[START OF Excerpt provided]

# Common oil leak on 1.8t? It's really bad!!



## shayrgob (Aug 3, 2008)

First off, don't install a boost gauge infront of the dash b/c if ur oil light comes on u might not see it.
2nd of all, I have a MAJOR oil leak on the drivers side of the motor (intake side). It's not coming from the filter but above it. I didn't have a chance to look at it but it looks like it's coming from the oil cooler area. What usually fails in that area? It's leaking out SO fast that I'm scared to start the motor again b/c the oil leaks out within a minute which doesn't give me enough time to find the leak and makes a mess.
thanks


----------



## slowonder (Sep 26, 2005)

when was the last time u changed the oil? the cooler itself coudl be leaking.


----------



## Burnitwithfire (May 14, 2005)

*FV-QR*

Oil cooler o-ring or maybe the oil filter flange's gasket.


----------



## vwfansince95 (Nov 13, 2007)

*Re: FV-QR (Black Smokin' Diesel)*

check your PCV hoses. might be that the lower PCV hose is torn n leaking. if it is, it causes oil leaks on the drivers side of the motor under the manifold intake. EuroJet makes the silicon upper n lower for a decent price. 
hope this helps http://****************.com/smile/emthup.gif


----------



## gtiguy12 (May 22, 2006)

[END OF Excerpt provided]

:: Exercise task A ::
In the oil leak thread, which company does one reply say sells silicone upper and lower PCV hoses for a decent price?
:: Exercise task B ::
Write the next part of the oil leak thread, starting right after its last line.
The listing after this thread isn't needed here.

[START OF Data excerpt]

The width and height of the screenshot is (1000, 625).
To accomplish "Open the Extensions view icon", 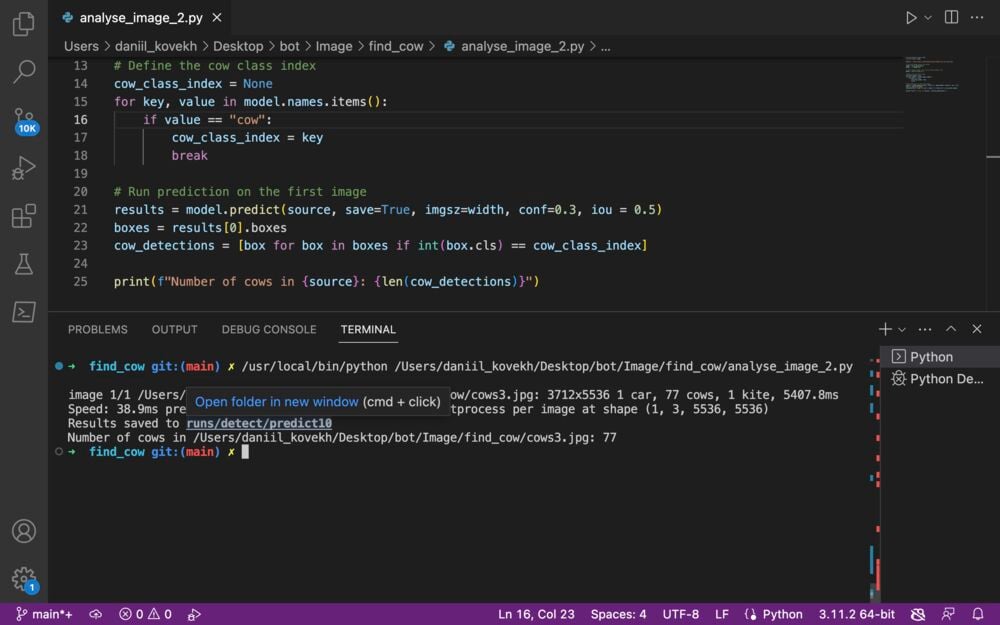I will 24,216.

[END OF Data excerpt]

:: Expected output A ::
EuroJet.

:: Expected output B ::
*Re: FV-QR (vwfansince95)*

2 gaskets on the oil filter? if it is comming out that fast, i am willing to bet it is comming from either the filter, oil pressure switch, oil feed line for the turbo or one of the plugs on the oil filter housing. did you recently remove the filter? any mods i.e. aftermarket oil feed line?


----------



## shayrgob (Aug 3, 2008)

it was indeed the oil cooler o ring. It failed on the coldest day possible. It was frail and brittle and was cracked in 2 pieces. 
It was the easiest fix I've ever done. However, the valve ticking is MUCH more pronounced now than it was....which scares me a little bit. Maybe I wasn't paying attention to it b4


----------



## B5tevo (Jan 23, 2006)

*Re: (shayrgob)*

Hey, I believe I have the same problem with my gasket. How easy was it to replace? A coworker of mine said his blew on his MkIII Jetta and he had to remove the coolant lines to get to the gasket. Are those lines a bit longer on the 1.8T, and could I slide the whole cooler off without having to unclamp the lines?
Thanks


----------



## skatepopwar182 (Jul 15, 2008)

*Re: Common oil leak on 1.8t? It's really bad!! (shayrgob)*


_Quote, originally posted by *shayrgob* »_First off, don't install a boost gauge infront of the dash b/c if ur oil light comes on u might not see it.
thanks

Once the light is on it is to late.


----------



## garagebornvws (Jan 13, 2008)

*Re: FV-QR (vwfansince95)*

Just checked Eurojet's website, couldn't find the specific hose for the 1.8T. Any help?


----------



## aadosx (Aug 24, 2008)

*Re: FV-QR (garagebornvws)*

Uh I hate to break it to you but you're going to have to just let it leak and find that leak. I don't see why you couldn't add oil as it leaks while you look for it too.. or have a friend help. Just go to a random broken down parking lot and try to put an oil pan/bucket under the engine area.


----------



## garagebornvws (Jan 13, 2008)

*Re: FV-QR (aadosx)*

I will try that. But before I do that, I think I will Simply Green the entire bay first.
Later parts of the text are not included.